Right, so we live in London and own a house (mortgaged), will probably rent it out. I understand that there is no income tax in Qatar but I am still not sure how much better off (cost of living wise) I will be, what I should negotiate hard for and what I should pretend to to be unhappy about losing out on. Obviously I will expect all the same benefits that I am getting now but what should I really try to get added to my package if I move to Qatar?

I have never been an expat so I do not know anything about the expat life or what is considered normal for Brit expats in the middle east NOW 2011/2012 NOT 1980-1998 etc... I am aware that the region is a lot more hospitable now so many "old perks" are gone with the wind. I simply don't want to be taken advantage of because I am green (so to speak) and don't know what I should be getting. 

The other issue is my wife's career as an ACCA qualified accountant. Are there a lot of finance jobs in Doha and will she be paid well? She is Italian and speaks a bit of Spanish and German also. We both do the same job in essence but she is approx 10 years behind in terms of experience.

For clarity I am a senior finance manager for a global construction business.

Please help if you can with as much relevant info as possible. If you are in Doha / Qatar... I hope to meet you soon.

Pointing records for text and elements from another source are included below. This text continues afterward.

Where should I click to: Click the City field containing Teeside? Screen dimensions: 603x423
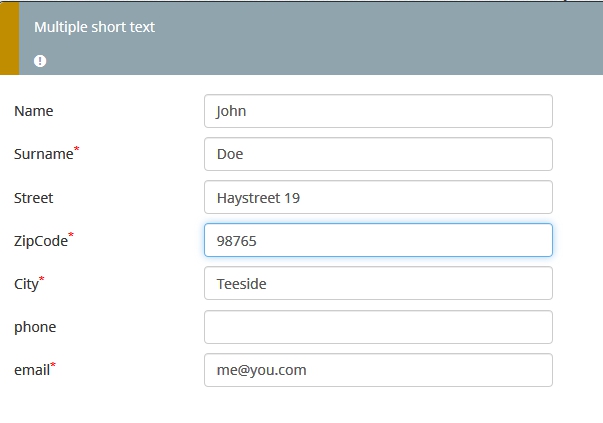pos(378,283)
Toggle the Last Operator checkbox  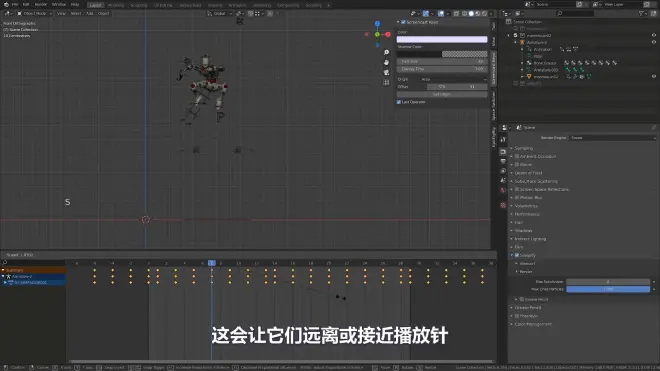point(399,102)
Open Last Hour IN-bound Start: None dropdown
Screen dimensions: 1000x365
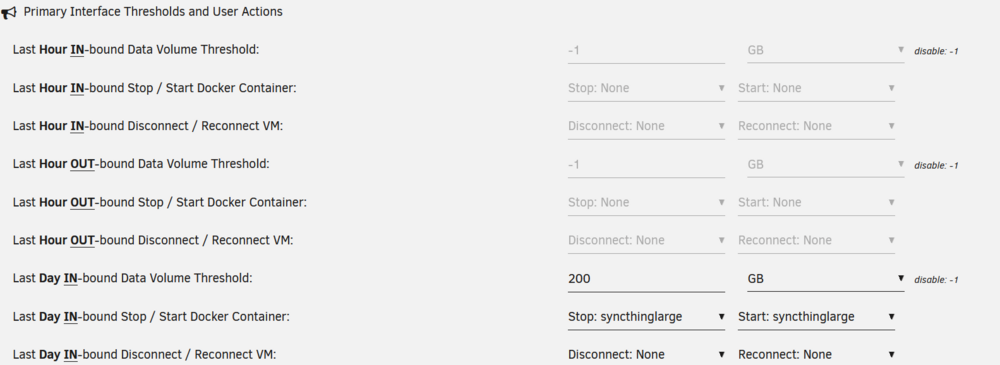[816, 88]
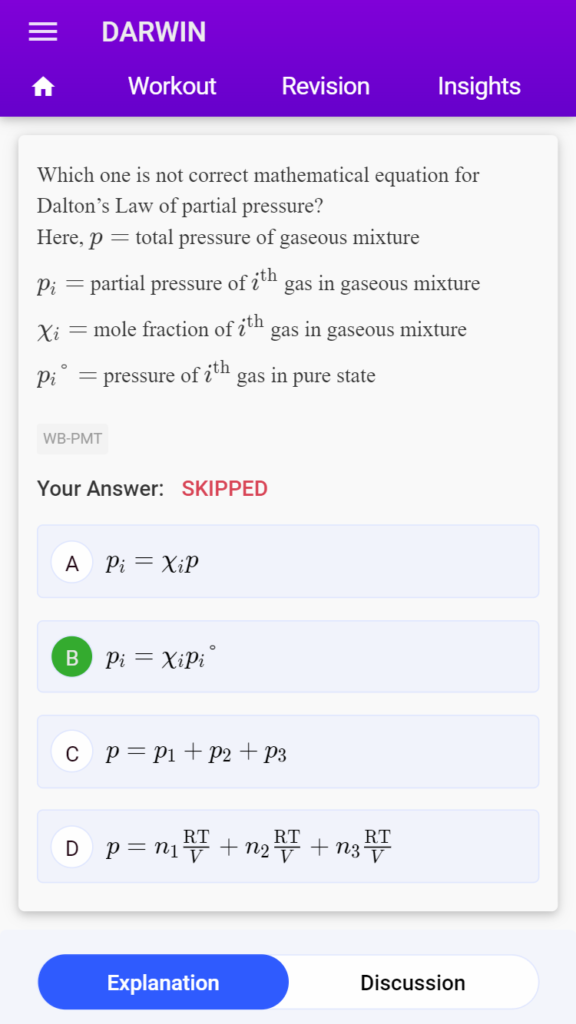
Task: Go to the home icon
Action: coord(43,86)
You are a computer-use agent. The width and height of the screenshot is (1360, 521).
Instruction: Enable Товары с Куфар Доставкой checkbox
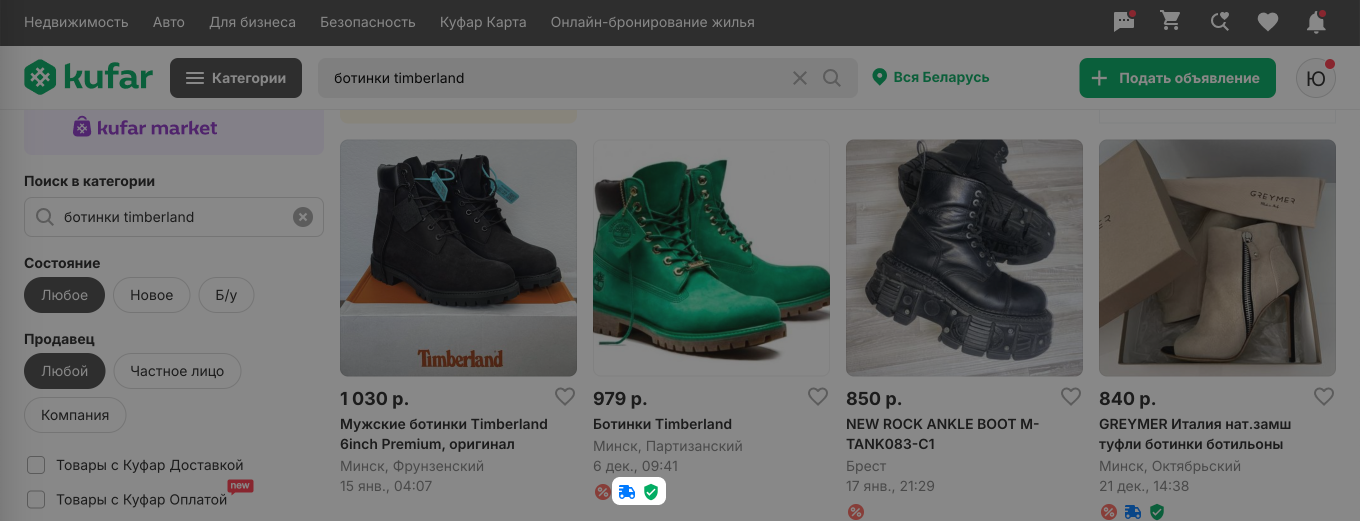(36, 465)
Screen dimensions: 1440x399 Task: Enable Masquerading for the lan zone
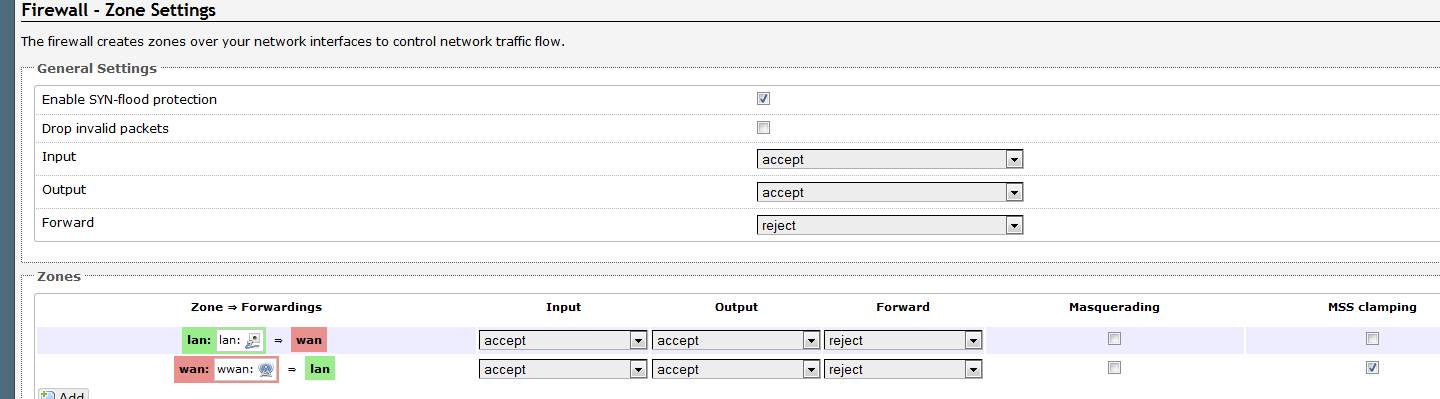coord(1114,339)
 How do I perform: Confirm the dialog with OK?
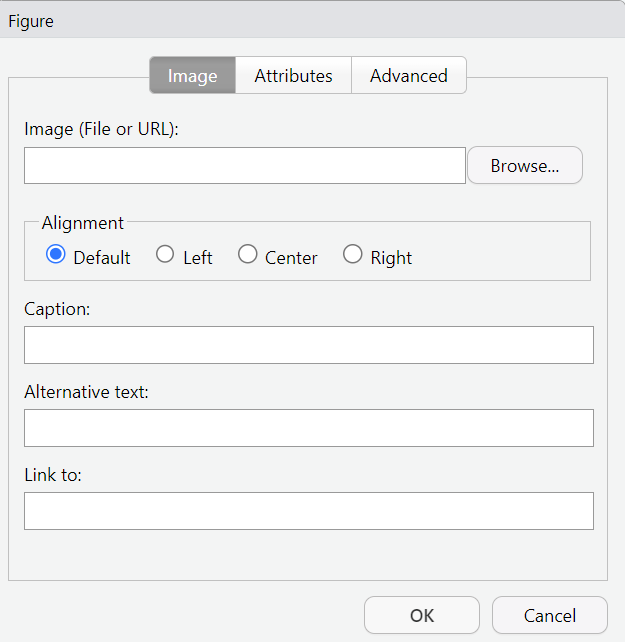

Thanks for all assistance.

Bake.


----------



## Bake (Sep 13, 2010)

Hello... anyone out there?

:-(


----------



## FItOutGuy (Oct 25, 2011)

It's like a morgue here and I doubt whether you'll get a satisfactory answer. Do a google search for 'Qatar Living' and join that forum. Seems to be more life there


----------



## Haythamg (Dec 14, 2011)

Maybe there are not too many from Qatar here. I agree, you should seek advice elsewhere but try to put your questions into easy to read points. Good luck.

Sent from my iPhone using ExpatForum


----------



## melb (Feb 20, 2010)

Hi Bake,

Did you get more info elsewhere? I am considering a job offer in Doha and also looking for this kind of advice. 

I have been offered the same type of job and the equivalent of my current job's salary with accommodation and private education paid for by the company. I'm also trying to find out if this is a good offer!! A lot of the questions on the forums seem to revolve around the number of nights out an expat should expect 

Mel


----------



## Malik100 (Apr 20, 2014)

Hi Bake and Mel

I came to Doha last week.It depends on situation and mood.If you well settled there and enjoying life,not sure you will be feeling good here or not.I am sure you could earn such amount of money easily as you earning in the UK,You will be having more time and more spacious house.You could find all UK brand shops and restaurants here.Beach side is available but all depends on adjustability.I am feeling better leaving UK cos I have more time and earn same amount of money as I was earning there.regards


----------